▶ [PROBLEMS TO WORK ON]
a – Rewrite the deli essay from "Coffee, stamps, cigarettes." up to and including "a partial lobotomy.", replacing "Plantain chips" with "Potato chips".
b – In the deli essay, who is named as serving up today's menu?

--- begin TEXT BLOCK ---

Pull up to the counter—today’s menu features “a journey through love, loss, acceptance and the struggles of being a human,” all served up by Andrew “Deli” Dell Isola
Forgive me lord, for I am about to get real weird with what, for this piece, is absolutely the most obvious of metaphors.
Life is like a deli…. you never know what you’re gonna get.
Deli. Bodega. Cornerstore. Call it what you will. If you want to get existential with it (walk with me), these NYC minimarts could even be considered microcosms of the human experience… or at least, in some way, symbolic of them. We’re all just cruising through the aisles of this existence, after all. Selecting specific experiences while avoiding others, realizing with dismay that the opportunities we desired might have already expired but frequently being surprised, and delighted, by what’s in store instead.
Coffee, stamps, cigarettes. College, art, drugs. Shampoo, socks, scratch-offs. Tattoos, travel, pets. Plantain chips, pork rinds or a paper bagged beer. Kids, house, monogamy… maybe a partial lobotomy.

--- end TEXT BLOCK ---
--- begin RECORDS ---

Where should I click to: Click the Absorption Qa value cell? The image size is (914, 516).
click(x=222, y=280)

--- end RECORDS ---
--- begin RECORDS ---

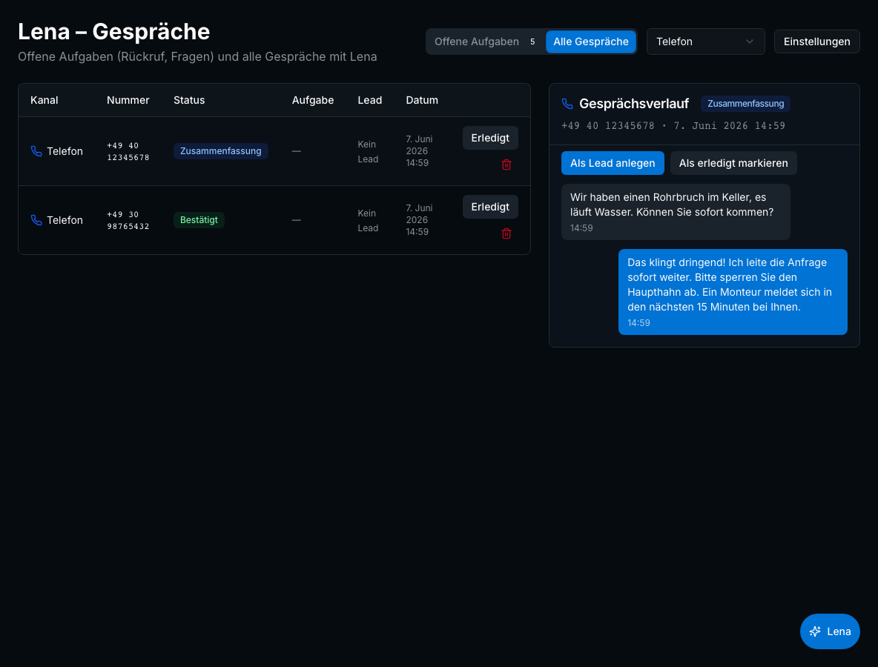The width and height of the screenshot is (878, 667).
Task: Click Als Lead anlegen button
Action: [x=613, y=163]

--- end RECORDS ---
--- begin RECORDS ---

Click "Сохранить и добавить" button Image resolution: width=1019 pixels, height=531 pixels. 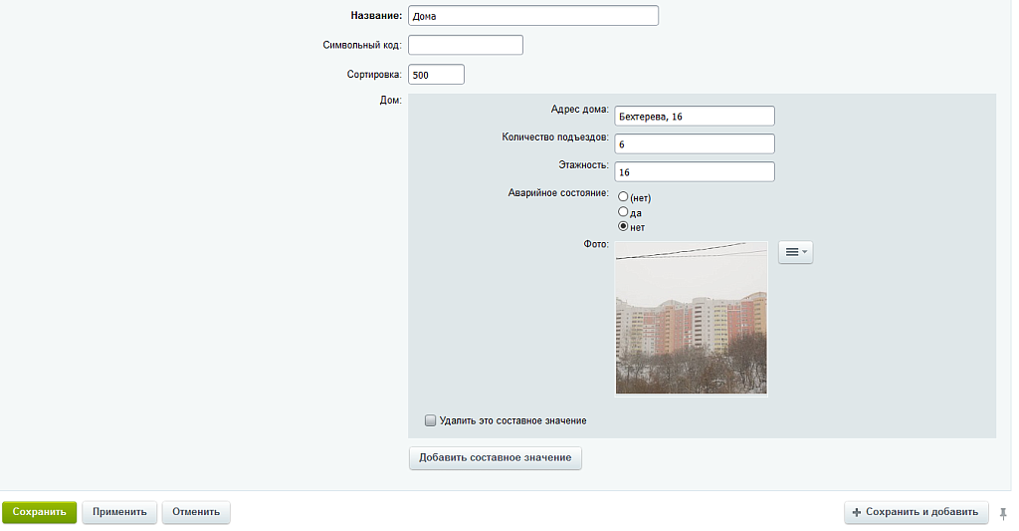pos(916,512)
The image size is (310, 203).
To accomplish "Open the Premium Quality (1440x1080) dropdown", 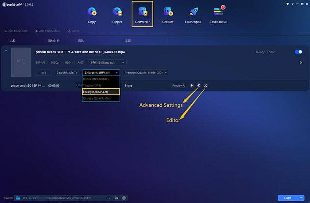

--- end RECORDS ---

▶ [SOLUTIONS TO THE TASKS]
a –
Coffee, stamps, cigarettes. College, art, drugs. Shampoo, socks, scratch-offs. Tattoos, travel, pets. Potato chips, pork rinds or a paper bagged beer. Kids, house, monogamy… maybe a partial lobotomy.

b – Andrew "Deli" Dell Isola